When we moved into a new house in North Hills, Vetter dropped in one afternoon. At some point in the conversation, my wife Kat recalled that priests used to bless houses. No problem for Joe, who said a prayer over water poured into a bowl and then went about sprinkling the walls – impromptu, the house was fully and touchingly blessed.

He reached out to the poor through his long involvement with Catholic Charities, and he reached across denominational lines through the N.C. Council of Churches. It pained him when the diocese ended its affiliation with the council.

Vetter especially felt energized by his decade of service as the pastor of the Duke Catholic Center. In 2008, Sen. Edward M. Kennedy underwent brain surgery at Duke University Hospital. When the family asked for a priest, Joe responded in the Christian spirit of visiting the sick. Kennedy relatives were so moved by his deft ministry to the senator that they invited him to a weekend at their compound in Hyannis Port, Mass. Joe accepted.

Joe met people wherever they were in life’s journey, and gently helped them find a path to higher ground. He counseled couples toward happy marriages, and guided college students toward mature adulthood. His last pastor assignment was at St. Therese Parish in Wrightsville Beach. When he retired last year, the Wilmington Star-News asked for his favorite Biblical passage. Joe cited the ending of the Sodom and Gomorrah story in Genesis, which he interpreted this way:

“Don’t look back. People have regrets and have made mistakes, but they should not define themselves by their mistakes.”

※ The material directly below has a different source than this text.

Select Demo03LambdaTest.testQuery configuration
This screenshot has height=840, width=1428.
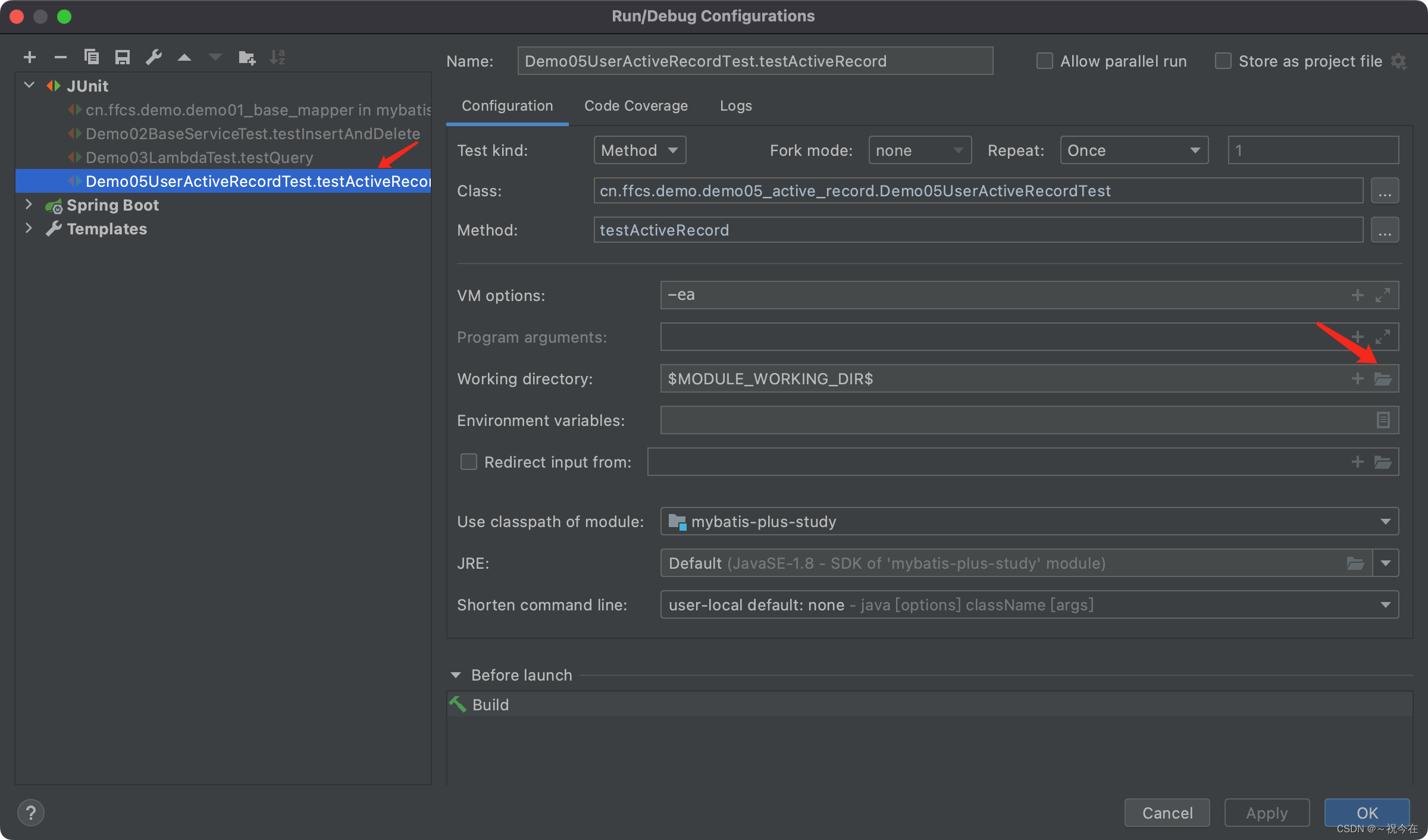[199, 158]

Among our email exchanges during his late-life maladies, I recall his insightful response to an essay in The Guardian on “disappearing Christianity.” The decline in religious adherence, Joe worried, reflected today’s “culture of individualism.” And he observed, “Religion has become more an institution or set of ideas rather than a way of life.”

For Joe Vetter, devotion to the people of God and to elevating the relevance of his church to his state was his “way of life.”

Ferrel Guillory teaches journalism at UNC-Chapel Hill.